REQUEST 1: Decide whether each statement below agrees with the forum post below, answering yes or no and quoting the words of the post that settle it: (a) The writer and Sierra have talked since the last TC. (b) Sierra was going to make the writer an avatar. (c) Dani has answered when the writer said hello.
REQUEST 2: Extend the forum post below by writing what comes next, picking up right after its final sentence.

PASSAGE PROVIDED:
· · · · ·

|
Post by Mookie Lee on Mar 2, 2009 15:14:01 GMT -5
jessie and i have been talking less than usual since the last TC...
sierra and i haven't talked since the last TC, and niether have kenny and i.
sierra, i know, has been on here multiple times since then and still hasn't gotten back to me. hopefully just busy. she was going to make me an avatar and she didn't... she, herself, is probably just busy.
i feel worried about this challenge. like, who knows which tribe is going to win.
and if we lose, even if kenny is miraculously sent to exile again, dani may have an immunity or something from exile.
she doesn't seem too worried. hasn't gotten back to me when i said hello and stuff, so she's obviously not too worried about relationships... of course she hasn't seemed too worried all game... and all those advertisements for other games sort of points toward her being involved in a few other games at the moment so maybe that's why she's not too worried...

· · · · ·

PROVIDED INFORMATION:
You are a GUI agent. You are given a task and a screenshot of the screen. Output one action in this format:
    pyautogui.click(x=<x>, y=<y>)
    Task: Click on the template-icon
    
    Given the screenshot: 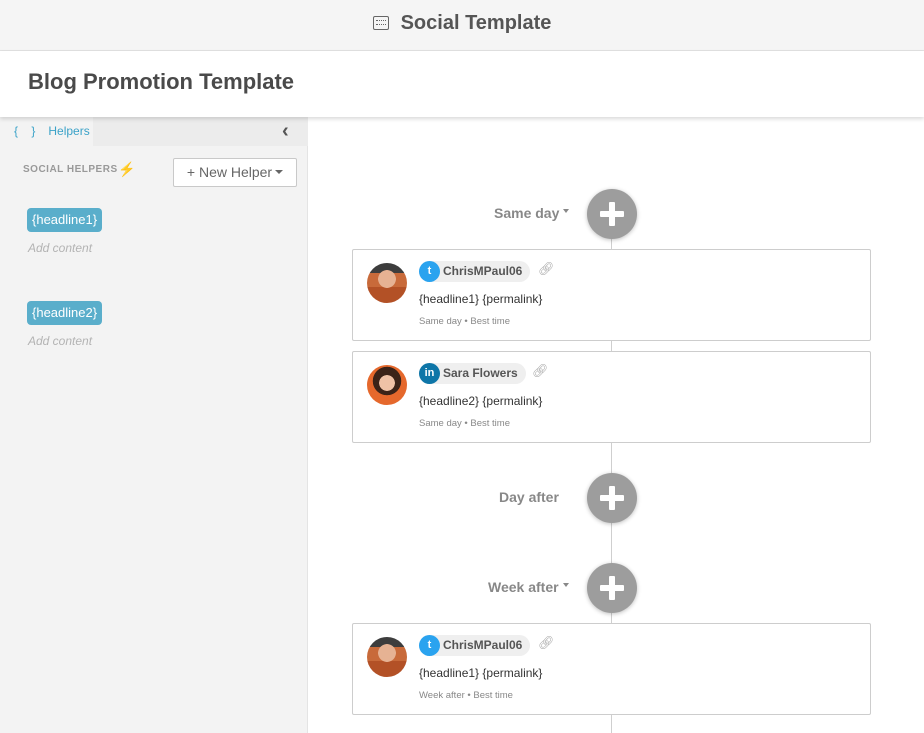 What is the action you would take?
    pyautogui.click(x=380, y=23)
    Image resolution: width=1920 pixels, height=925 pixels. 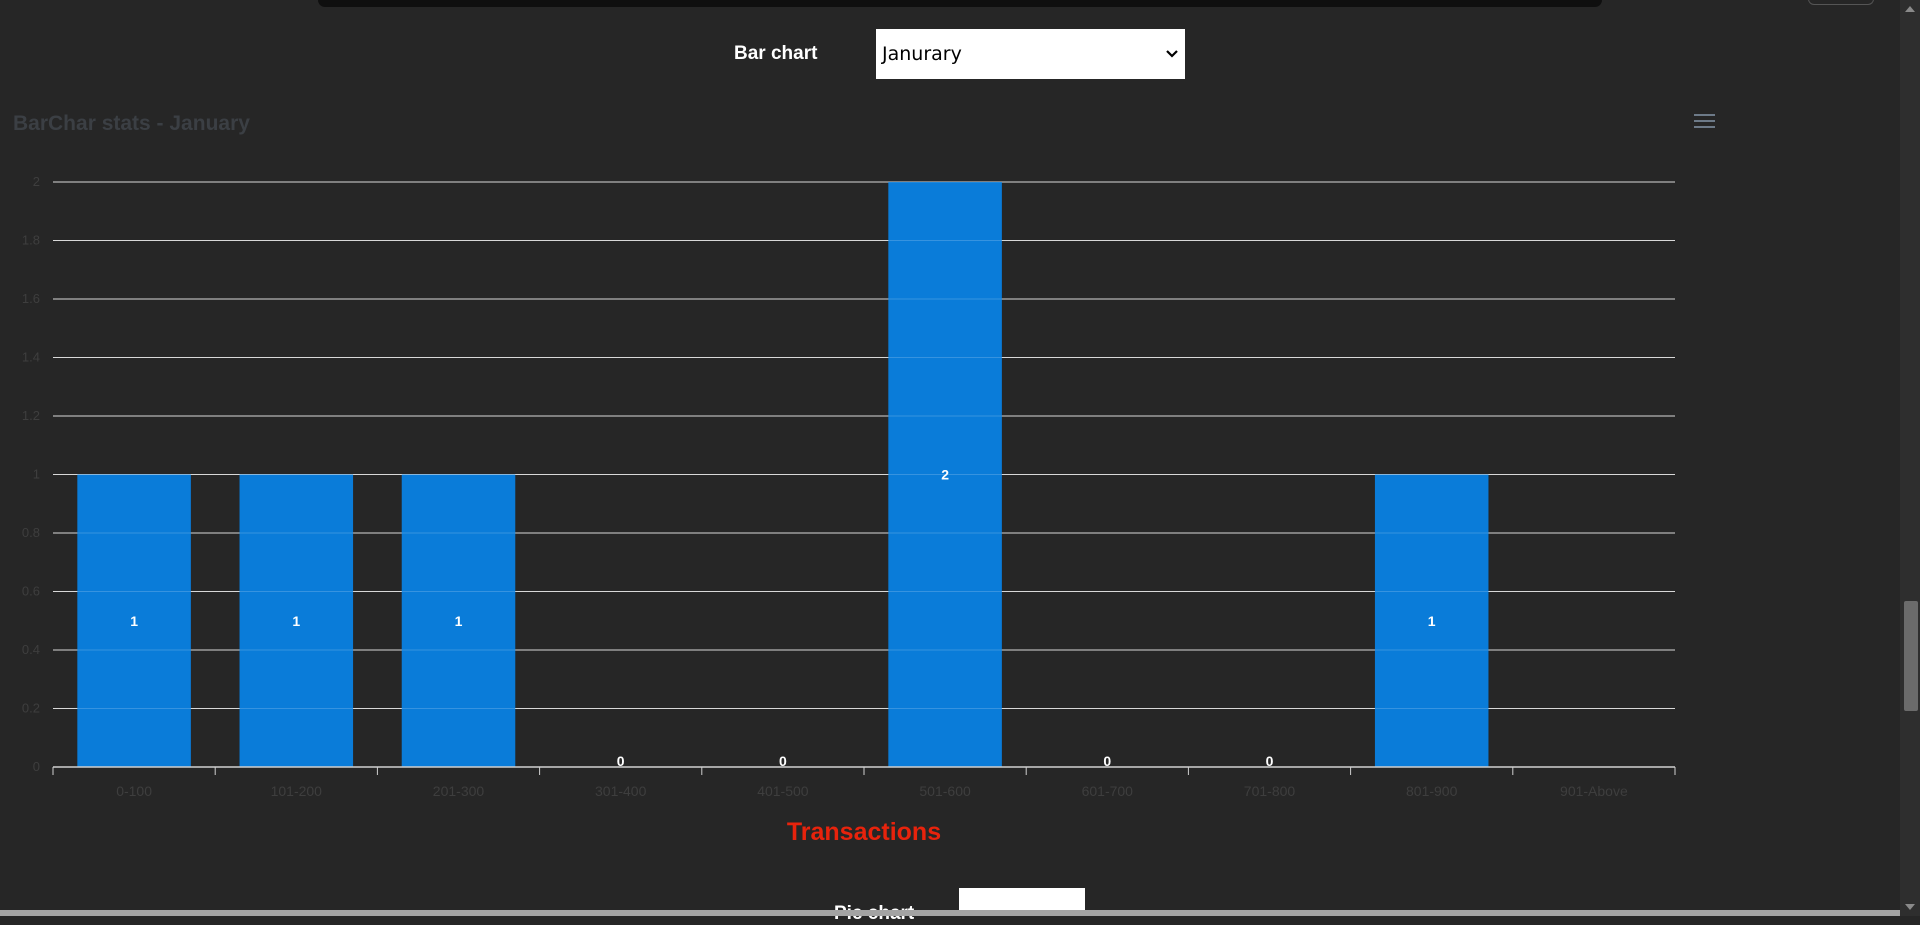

· · · · ·

WRITTEN REPLY 1:
(a) No: "sierra and i haven't talked since the last TC"
(b) Yes: "she was going to make me an avatar and she didn't"
(c) No: "hasn't gotten back to me when i said hello and stuff"

WRITTEN REPLY 2:
or she just knows it's a lost cause so she doesn't care.
i'm trying hard to win this. i'd rather give up ian than risk losing right now.
i expressed my concerns to jessie and sierra at the same time, then individually to jenny and kenny...
asked jessie and sierra if there was anything we could do to ensure that if dani isn't voted out, it's not one of us three.
i asked kenny who we should vote against if we have to vote out one of our own...
and i asked jenny if we should try and work on danielle at all to make sure it's not her or myself that is voted out...
i want to think of something brilliant to say to dani to ensure that it's not ME that is voted out... but i doubt i am that smart. lol.
i hope that sierra and jessie feel the same worry as i do and get back to me wanting me to try something... i doubt that will happen though, and i do feel i need their permission to go out and talk to dani at all. atleast jessie's permission.
i'm going to submit our answers soon. i really hope we win this challenge. with each elimination i grow more and more worried, as is the nature of this game. unfortunately i've taken the sit-back and be friendly and follow orders strategy for awhile, i've already started it and i can't throw it out yet... otherwise i would take mattersi nto my own hands... probably would get myself voted out then, lol.
|
|
|
Post by Mookie Lee on Mar 2, 2009 17:05:28 GMT -5
sierra asked me "how dumb do you think i am mookie?"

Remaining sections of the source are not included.